I think its not a consumption.
The concentration is reduced from 0,04 to 0,02
The reaction took place 0,04 with 0,05 means to keep the ratio it is 0,02 to 0,025. B is also reduced 2 times from 0,05 to 0,025.

yes but the consumption of A₂ is 0.02

It said A₂ is reduced 2 times, not consummed. So it was taken out or removed. The same has to be done with B₂.
The reaction is of course 1:1.
But if 0.02 mol A₂ has reacted, then also 0,02 mol B₂ has reacted and the new value is 0,03 mol.

Okay thxx a lott

Oh, I got some useful infor here. Big thanks

To calculate the initial rate of the reaction, we can use the rate law of a first-order reaction:

Velocity = k[A₂][B₂]

where k is the rate constant and [A₂] and [B₂] are the initial concentrations of the reactants.

a) To calculate the initial rate of the reaction:
k = 0.161 mol^-1*s^-1
[A₂] = 0.04 mol/l
[B₂] = 0.05 mol/l

Initial velocity = k[A₂][B₂]
= 0.161 mol^-1s^-1 * 0.04 mol/l * 0.05 mol/l
= 3.2 * 10^-4 mol/ls

So, the initial rate of the reaction is 3.2 * 10^-4 mol/l*s.

b) To calculate the rate of the reaction when the concentration of A₂ is halved, we must use the new concentrations:

[A₂] = 0.02 mol/l
[B₂] = ?

In the stoichiometric reaction, the ratio is 1:1, which means that for every mole of A₂ that is consumed, one mole of B₂ is also consumed.

If the concentration of A₂ is halved (0.02 mol/l), then 0.02 mol of B₂ will also be consumed.

To find the new concentration of B₂, we must subtract the 0.02 mol consumed from the initial concentration of B₂ (0.05 mol/l):

[B₂] = 0.05 mol/l - 0.02 mol
= 0.03 mol/l

Therefore, the new concentration of B₂ is 0.03 mol/L.

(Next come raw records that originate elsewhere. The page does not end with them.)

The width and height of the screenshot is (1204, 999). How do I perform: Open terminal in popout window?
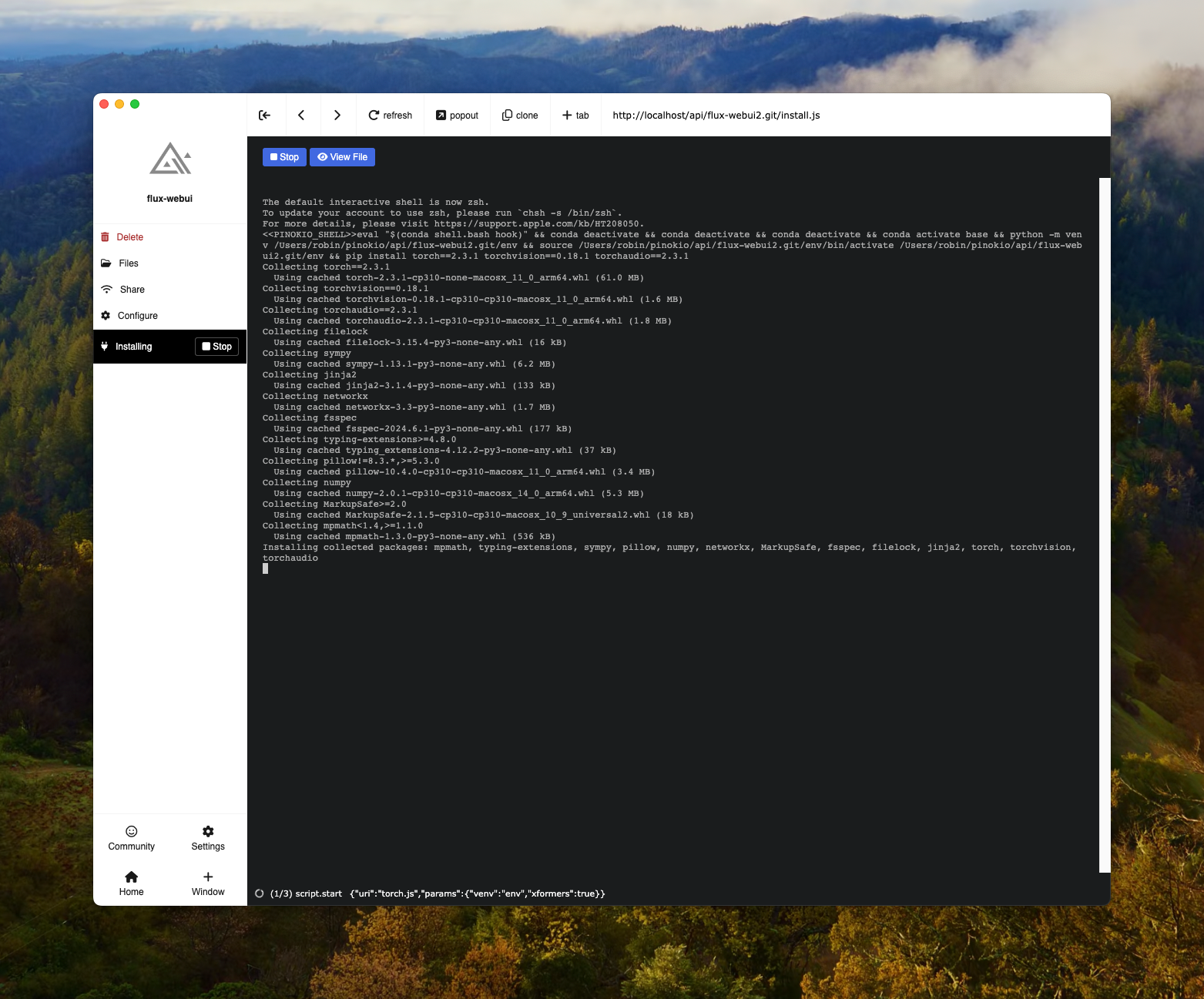click(x=457, y=116)
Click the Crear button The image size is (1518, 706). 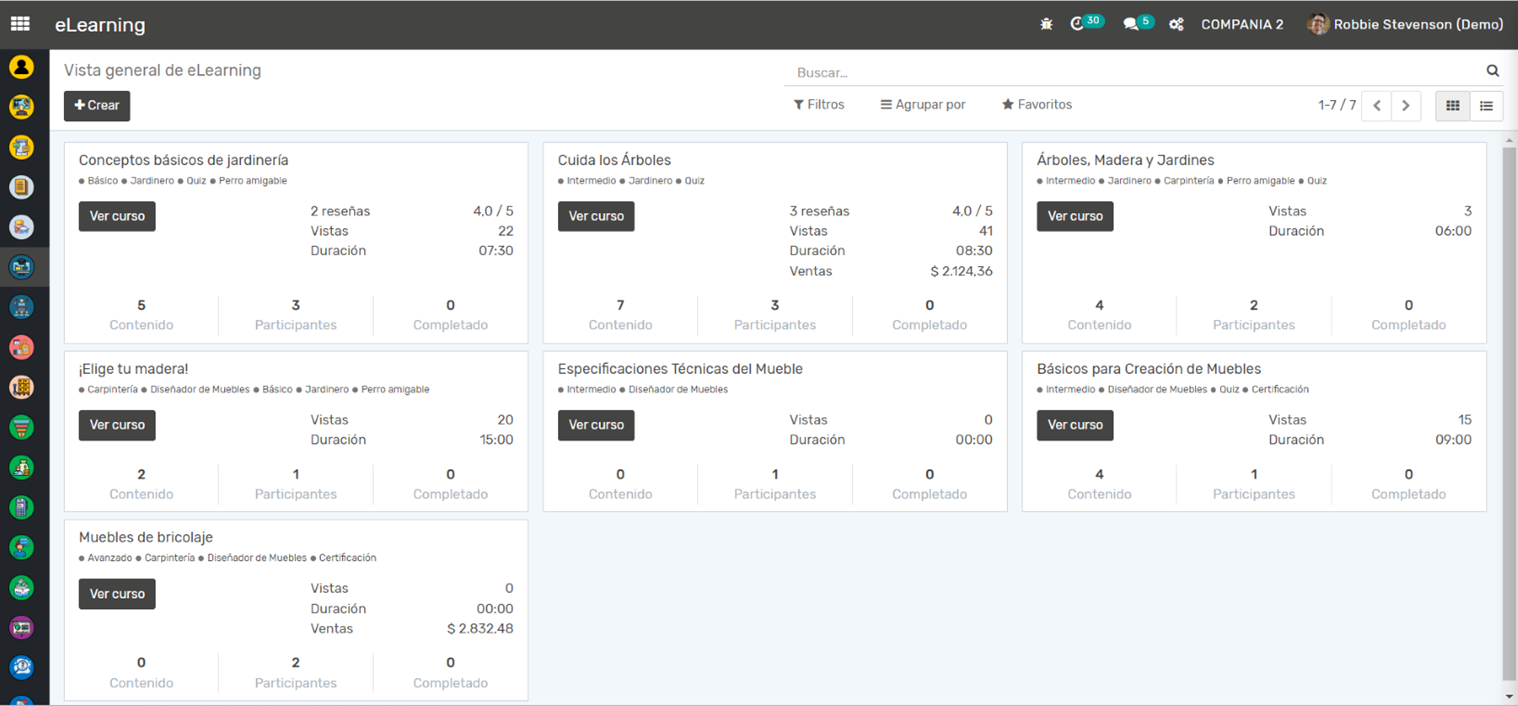[x=97, y=105]
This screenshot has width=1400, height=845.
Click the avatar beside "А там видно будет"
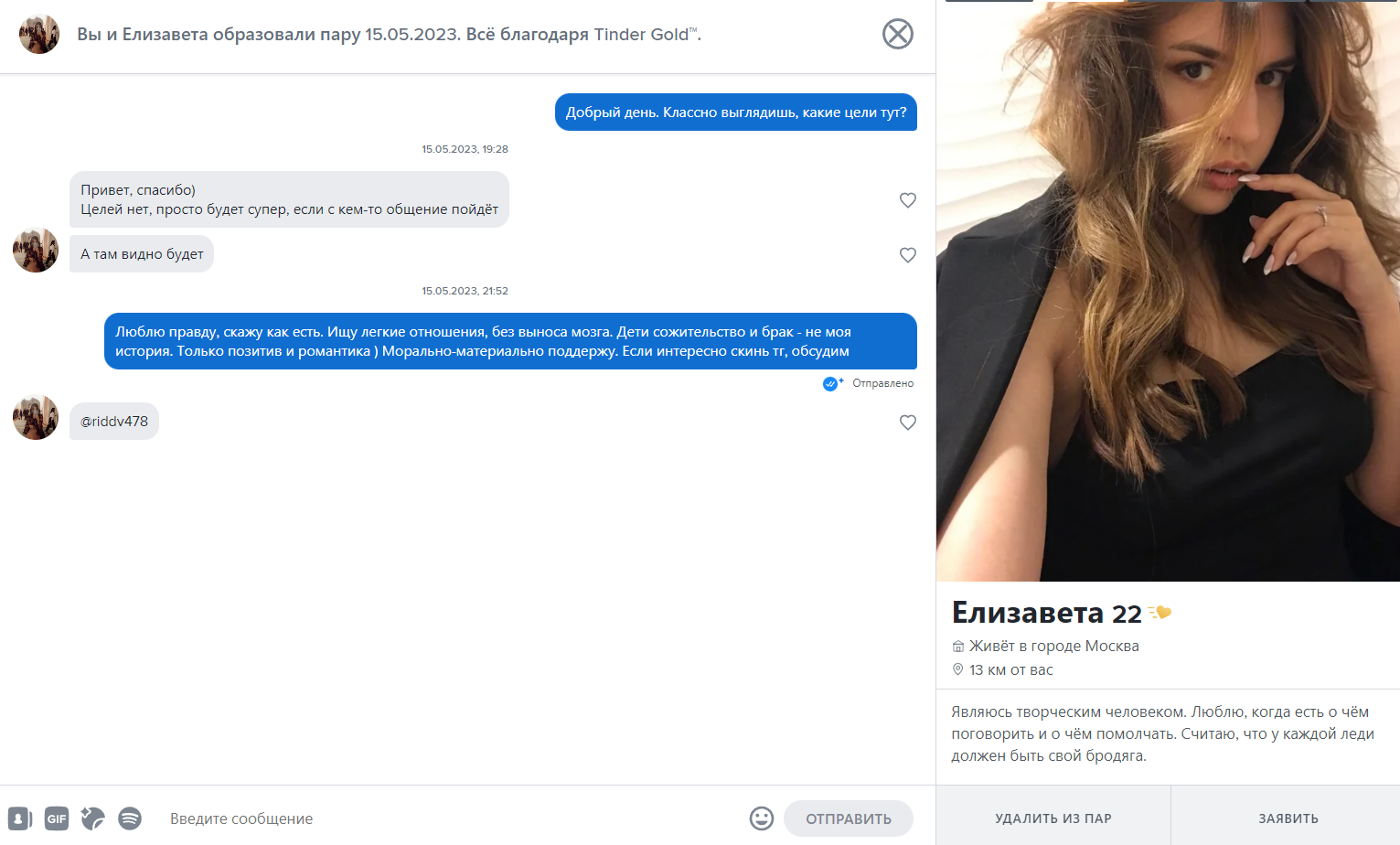point(36,250)
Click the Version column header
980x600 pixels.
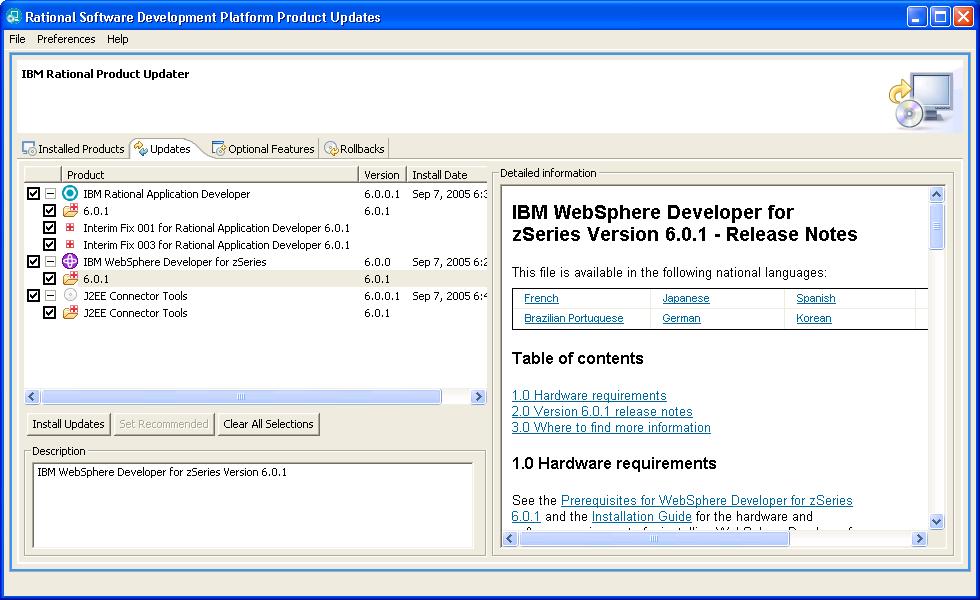tap(382, 175)
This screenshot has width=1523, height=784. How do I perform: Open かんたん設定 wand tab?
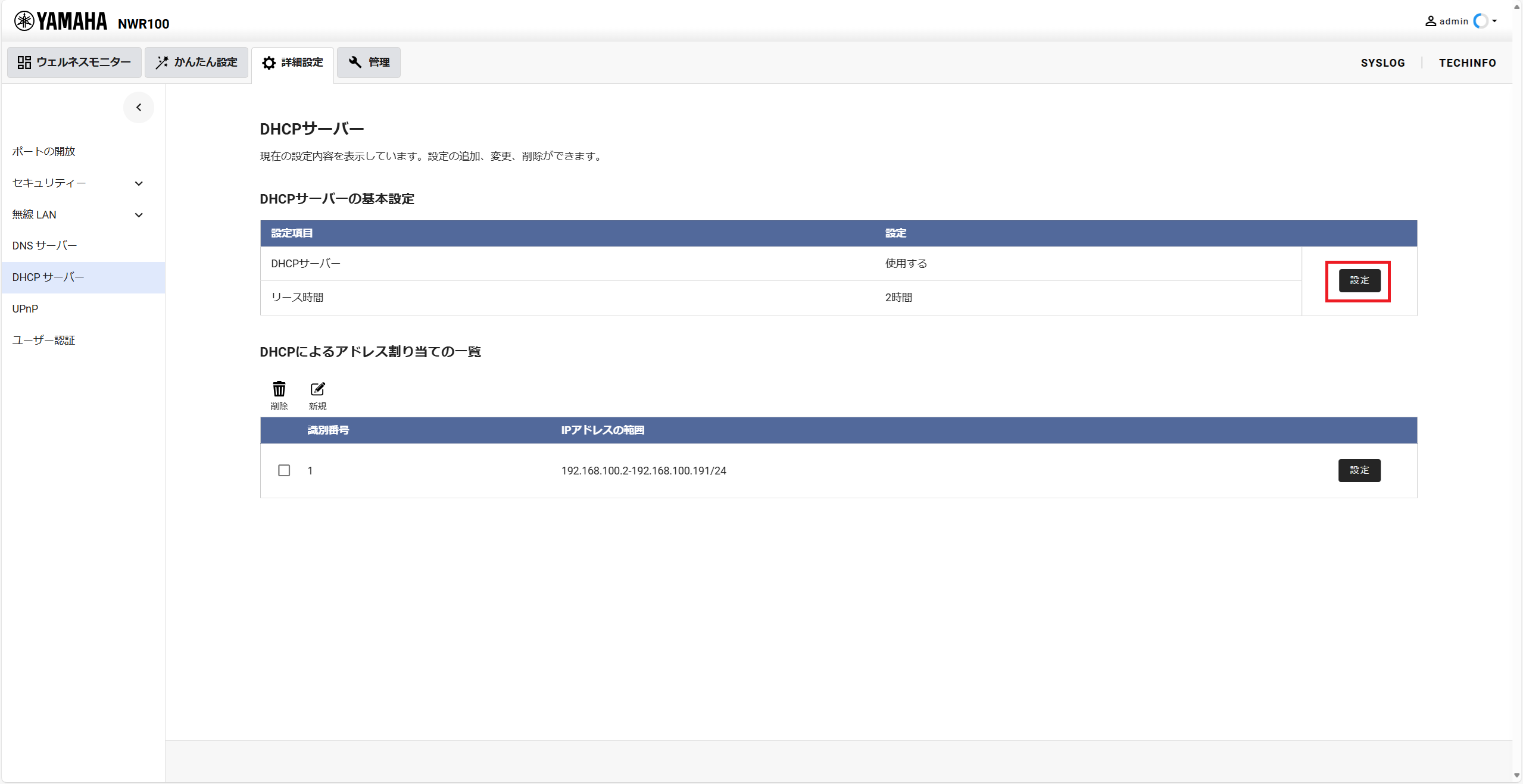[x=196, y=63]
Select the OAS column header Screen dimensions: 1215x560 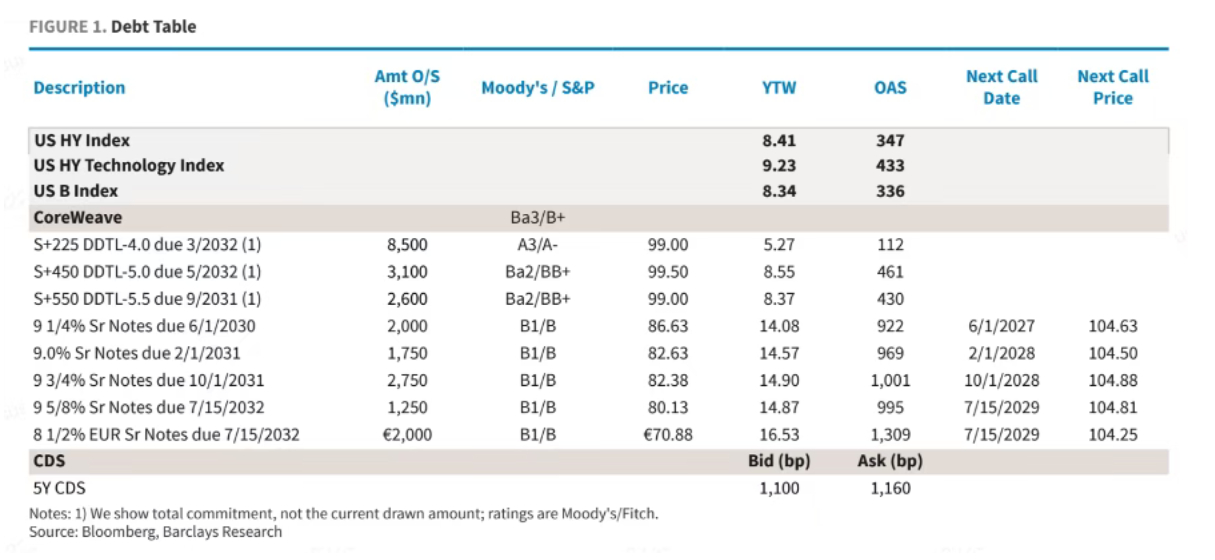point(890,88)
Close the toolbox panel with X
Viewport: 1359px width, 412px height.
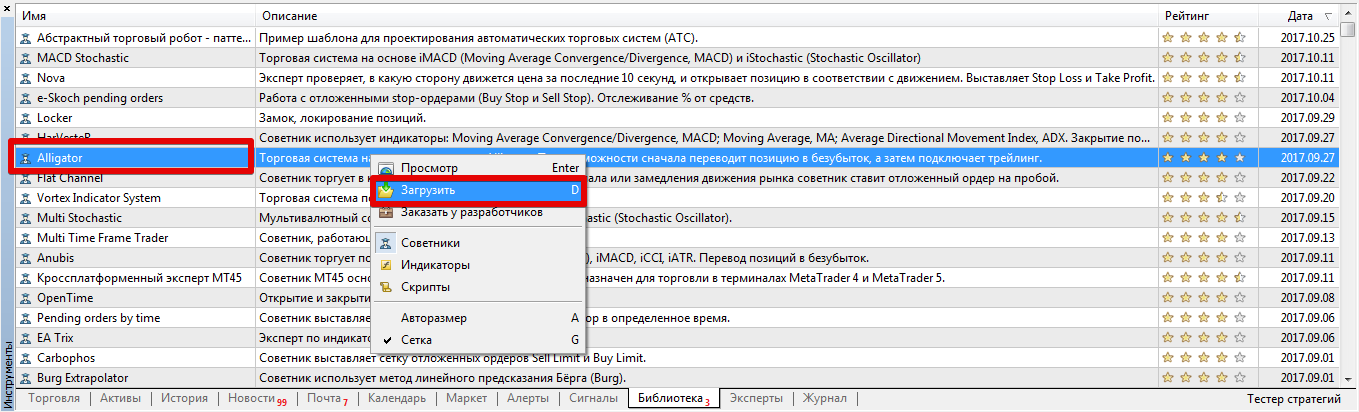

The difference in the answer is due to an error in your calculation. The B₂ concentration is reduced to 0.03 mol/l, not 0.025 mol/l. Following the stoichiometry of the reaction, 0.02 mol of B₂ is consumed when the concentration of A₂ is halved, resulting in a final concentration of 0.03 mol/L for B₂.

It's really thanks to everyone that I can do more chemistry homework. Balancing moles of things. I'm really confused and don't understand how to do it

Give an example, what is your problem?